I remember going downstairs at Edson Hall with a stick that had a little magnet attached to the end, and "fishing out" some Coke bottle caps with pictures of Minnesota Vikings players on them, from the pop machine.
I was imbued with the idea that the liberal arts, UMM's stock in trade, were the most special academic calling. Unfortunately I never really had the tools to go through that kind of academic program. My talents were "spotty." Because of my own limitations I developed conflicted feelings about UMM. That's unfortunate.
I have decided that the best way to get along with the UMM community is to just "do your own thing" well, and they'll respect you. You needn't try to show you can function on their turf or speak their language. Just be yourself.
It seems long ago that my father retired. Everyone should have such a long and rich retirement.
Little by little he had to make concessions to age. He finally had to stop driving. But we kept his beloved Lincoln Town Car. Kudos to the gang at Heartland Motor Company in Morris. My father enjoyed having morning coffee there and chatting with friends such as Jack Brown.
We can all chuckle as we recall when a certain family member began requiring Depend underwear. With Dad, it was after the memorial program for Ray Lammers at the UMM HFA. He had difficulty making it all the way through. We all probably feel a little self-conscious when first purchasing a package of Depends. But we get over that quickly.

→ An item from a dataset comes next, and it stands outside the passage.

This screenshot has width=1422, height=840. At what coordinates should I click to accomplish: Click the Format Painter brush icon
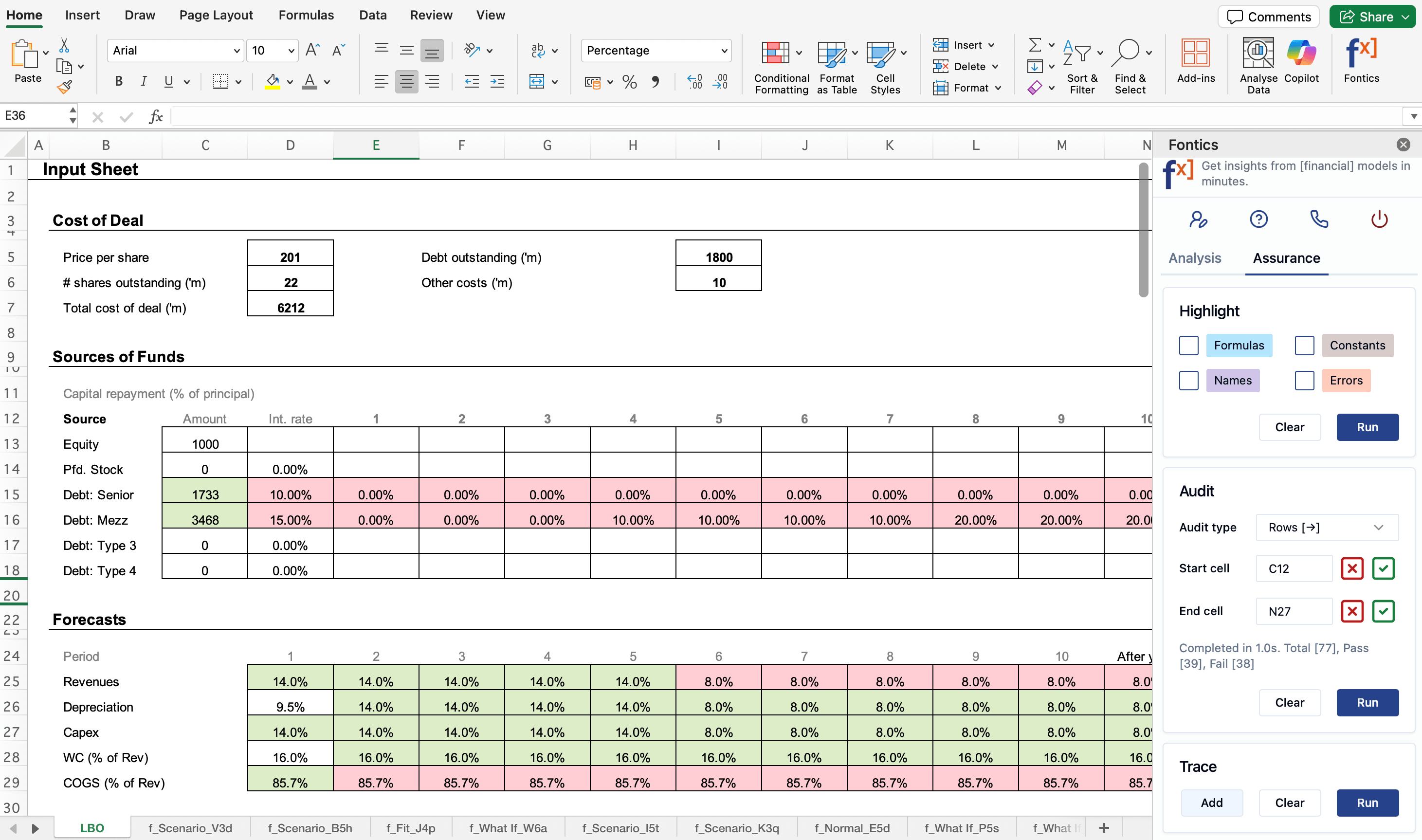(x=65, y=87)
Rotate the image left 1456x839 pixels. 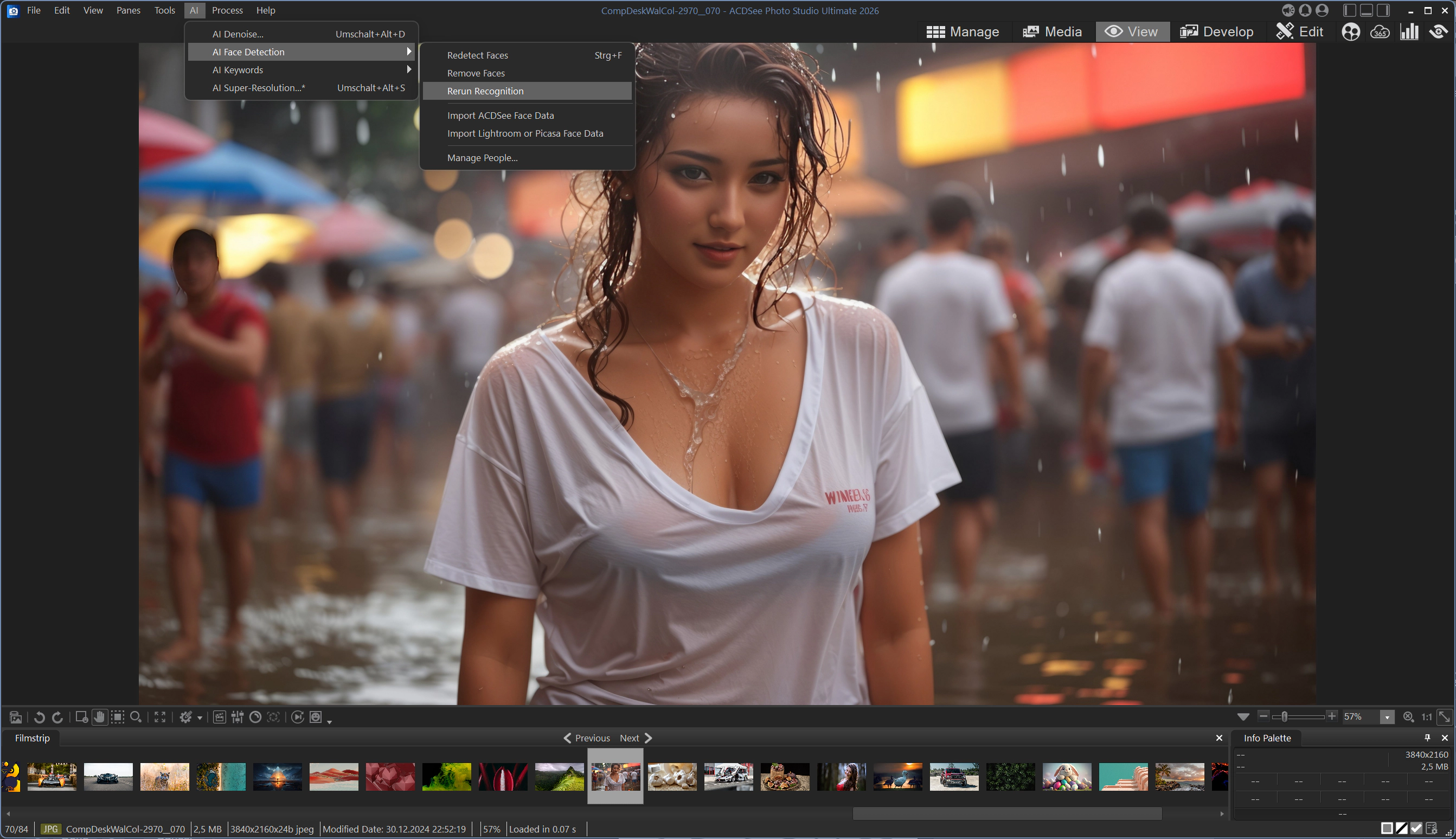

One by one we make these adjustments as age advances. Some we fail to make quite as soon as we should. There is no clear line to be drawn on some of these matters.
I remember when we first purchased a walker and later a "transport" (a wheelchair with small wheels). We're thankful our transport was handy at church one Sunday when Tommy Tomlin had to be escorted out on an emergency basis. Tommy later told us he was in need of a pacemaker. It's nice to see him looking so stable now.
My father remained stable for a very long time. I guess my mom and I felt that if we just took one day at a time, maybe our status quo would just go on forever. Of course it never does.
The funeral is tomorrow (Thursday). Then we'll embark on that flurry of affairs closing out my father's mortal life.
My father will be in heaven having coffee, I suspect, with old neighbor Les Lindor with whom he'd go to Willie's with their official Willie's coffee cups.
Les died just a few months ago. We visited him regularly when he was at Skyview, then the Courage Cottage and finally West Wind Village. I remember Les talking about WWV like he would dread going there, which is understandable, but there always seems to be acceptance when the time comes. Les ended up liking his home at WWV.
My father and Les struggled with limitations of advancing age. As my mother would say, they're "in a better place" now.
My mom and I attended church the morning after Dad died. Pastor Paul Erdal was a little surprised seeing us there because I'm sure he felt we'd be exhausted and drained. But we couldn't just sit at home alone. It was nice having the company of our church brethren at the service and at coffee hour.
Perhaps my father Ralph is in heaven waving his musical baton and with an assemblage of talented musicians in front of him. That was his second favorite "home." His favorite was "home" home. God bless his memory. Thanks Dad.